您对新行是正确的，但它还包含其他未保留的不可打印字符（如 \0）。 SOMECOMMAND 是一个打印密码的函数（如果是图形则通过 zenity，如果不是则通过 stdout）。出于安全原因，我无法使用文件。

@Uno 你总是要引用子进程的输出。试试result="$(open $@ $PASSWORD)"（我讨厌蜱虫）

@KurzedMetal: open 需要打印返回码，即 printf "1\n"f 用于由 cmd-substitution 捕获的值（即 result=$(...)）。 return 只设置调用者的$? 的值。只要分配 result=...whatever 不会导致语法错误，$? 的值现在可能会反映对 result 的成功分配，并且“返回”的值会丢失。没有时间测试它。祝大家好运。

【参考方案2】：

使用命名管道并存储返回值

mkfifo piper;
open "$@" "$PASSWORD"; retval=$? > piper &
if [ x"$retval" != x0 ]
then
   rm piper
   exit 1
fi
<SOMECOMMAND> < piper
rm piper

【讨论】：

行不通。首先，retval 被设置在一个子shell 中（因为&）。其次，open ... 命令可能会阻塞等待从管道中读取数据，但直到 open ... 完成后才能从管道中读取任何内容。

我刚刚对此进行了测试（尽管显然没有使用 open ）并且它按预期工作......无论是发送到管道的命令失败还是成功，都在应该输入 then 语句时。并且打开命令正在写入管道，而不是读取

对我不起作用。我尝试了false; retval=$? >/dev/null &，等待它完成，然后echo $retval 得到一个空行。至于 open 命令阻塞，如果你尝试向管道写入过多（一般为 64kB，请参阅here），写入过程将阻塞等待读取数据并在管道中腾出空间。

刚刚意识到我已经过度简化了我的测试，以至于删除了 &.. 哎呀，我的错误

如我所说，我既不想使用文件，也不想使用命名管道，内容充满了明文密码。

【参考方案3】：

在我提出解决方案之前，让我解释一下这比您意识到的更困难。基本问题是时间问题：open ... 函数在运行时会产生输出； 在它完成运行后（因此在它产生它的输出之后）会产生一个退出状态。由于您想根据退出状态对输出执行不同的操作，因此您必须将输出临时存储在某个地方，直到函数完成，您可以决定如何处理输出。

管道本来就不能解决这个问题，因为管道不存储数据（除了一点缓冲空间）——它们将数据“实时”从一个程序传递到另一个程序，在这种情况下，第二个程序可以'直到第一个完成后才开始。通常，临时文件将是完美的（存储数据是文件的用途），但出于安全原因，您不希望这样做。
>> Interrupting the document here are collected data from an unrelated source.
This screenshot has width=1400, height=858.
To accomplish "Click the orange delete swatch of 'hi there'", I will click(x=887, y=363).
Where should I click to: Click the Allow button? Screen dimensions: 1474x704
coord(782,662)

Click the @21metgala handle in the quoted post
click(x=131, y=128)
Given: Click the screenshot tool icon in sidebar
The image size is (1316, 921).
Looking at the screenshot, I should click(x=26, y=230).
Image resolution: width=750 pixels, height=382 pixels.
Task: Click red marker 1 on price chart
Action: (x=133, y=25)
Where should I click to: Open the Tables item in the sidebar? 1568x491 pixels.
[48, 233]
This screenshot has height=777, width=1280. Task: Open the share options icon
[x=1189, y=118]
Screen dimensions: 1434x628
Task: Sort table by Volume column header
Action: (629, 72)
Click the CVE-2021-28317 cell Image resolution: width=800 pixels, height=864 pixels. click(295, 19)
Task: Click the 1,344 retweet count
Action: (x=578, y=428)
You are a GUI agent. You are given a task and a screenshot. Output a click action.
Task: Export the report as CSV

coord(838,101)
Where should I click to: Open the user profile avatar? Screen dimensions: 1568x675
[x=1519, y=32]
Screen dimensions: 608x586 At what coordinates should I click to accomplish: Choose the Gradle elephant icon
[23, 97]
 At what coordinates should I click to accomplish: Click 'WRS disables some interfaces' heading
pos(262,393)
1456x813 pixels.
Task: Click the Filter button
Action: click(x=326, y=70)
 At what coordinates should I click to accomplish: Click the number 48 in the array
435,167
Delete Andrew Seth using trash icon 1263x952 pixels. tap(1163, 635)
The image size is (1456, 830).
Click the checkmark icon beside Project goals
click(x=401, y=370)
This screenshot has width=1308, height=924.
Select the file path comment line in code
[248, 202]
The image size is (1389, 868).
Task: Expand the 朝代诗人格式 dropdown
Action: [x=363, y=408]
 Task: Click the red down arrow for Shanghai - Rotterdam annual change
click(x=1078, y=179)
这几乎就是将数据放在 RAM 中的某个地方（尽管这也不是完全安全的......）。

@Karoly Horvath 的回答建议将输出存储在 bash 变量中（存储在 RAM 中），但这不起作用，因为 bash 无法处理变量值中的空字节。因此，我提出了一种变体，您可以在其中使用数据的“安全”编码，并将其放入 bash 变量中。我用的是uuencode格式，不过你也可以用base64、hex dump等等……

if result=$(open "$@" "$PASSWORD" | uuencode -; exit $PIPESTATUS[0]); then
    echo "$result" | uudecode -p | SOMECOMMAND
fi

请注意，PIPESTATUS 是一个 bashism，因此您应该以 #!/bin/bash 开始脚本。此外，如果输出太长，您可能会遇到 bash 想要存储/扩展/等多少数据的限制；如果这被证明是一个问题，事情就会变得更加复杂。

顺便说一句，如果您担心安全性，请不要使用 gpg2 的 --passphrase 选项 - 在命令行上传递密码短语会将其暴露给例如在正确的时间运行ps 的任何人，这是一个非常糟糕的主意。 gpg2 提供了很多选项来提供密码，所以请使用更好的选项。

【讨论】：

谢谢，稍后我尝试使用 uuencode 并让您知道。也感谢您的解释；现在我将使用“echo $PASS | gpg2 -d --batch --passphrase-fd 0 $FILE”，它是安全的，对吧？

但是，当我在寻找替代方案时，我使用了两次“打开”功能，一次是检查 (>/dev/null)，另一次是使用数据...但这是一种资源和时间的浪费。 （但是，密码在 ps 中只显示了几秒钟，但您绝对正确，我不应该使用 --passphrase）

是的，使用echo "$PASSWORD" | gpg2 ... --passphrase-fd 0（注意$PASSWORD 周围的双引号）应该是安全的，因为echo 不是作为常规命令运行，而是作为子shell 中的内置命令运行，所以ps 等看不到它的参数。

在这种情况下，这似乎是最好的方法。

我希望我的软件具有更少的依赖性，所以我使用了 base64... 效果很好！！真的谢谢！还有我不知道的 $PIPESTATUS！